16:52 May 30, 2012 by Abe L
So much for innocent until proven guilty. People should not ever get extradited based on charges without a conviction. Or in general people should not get extradited to foreign countries based THEIR interpretation of sex crimes. Extradition is for real criminals who are guilty of genocide or similar level crimes.
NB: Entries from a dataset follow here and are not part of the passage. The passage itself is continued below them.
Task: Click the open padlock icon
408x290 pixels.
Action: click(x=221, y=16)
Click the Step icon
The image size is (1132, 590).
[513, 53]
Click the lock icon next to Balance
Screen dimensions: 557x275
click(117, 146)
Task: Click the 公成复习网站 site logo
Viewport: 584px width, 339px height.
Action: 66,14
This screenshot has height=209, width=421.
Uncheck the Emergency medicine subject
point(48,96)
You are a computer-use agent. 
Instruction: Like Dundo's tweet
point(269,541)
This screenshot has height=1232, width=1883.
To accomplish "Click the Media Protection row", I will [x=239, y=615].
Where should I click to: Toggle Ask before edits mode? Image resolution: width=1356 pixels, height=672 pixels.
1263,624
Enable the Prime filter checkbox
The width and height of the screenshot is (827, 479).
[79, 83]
21:44 May 30, 2012 by Tarc the Mexan
Someone should just put a bullet through that rapist's neck already, he's wasted enough taxpayer money on his vain attempts to exonerate himself.
00:21 June 2, 2012 by carolannusa
If people would look at the facts in the Assange case in a rational matter, they would see the string of irregularities committed by the Swedish police and prosecution, not the least of which is that the prosecutor failed to interview Mr Assange although he voluntarily stayed in Sweden for some weeks (and had been interviewed by the police at the end of August 2010). Mr Assange left Sweden with the permission of the prosecutor who then proceeded to move to obtain an arrest warrant against him. She continues to give no explanation as to why she did not question him and has continued to refuse to interview hum through the perfectly valid Mutual Legal Assistance. She seems to break her own rules that sexual offences should be dealt with quickly. The Supreme Court only allowed the argument on one point of law, but there were several points raised by Mr Assange's attorneys that should have been argued as well.
02:00 June 2, 2012 by Dagem Hailemariam
It is retarded to think that a prosecutor has the right to issue any kind of warrant. The reality is that a judge is the only impartial party in a court case. One side is the defense team and the other side is the prosecution.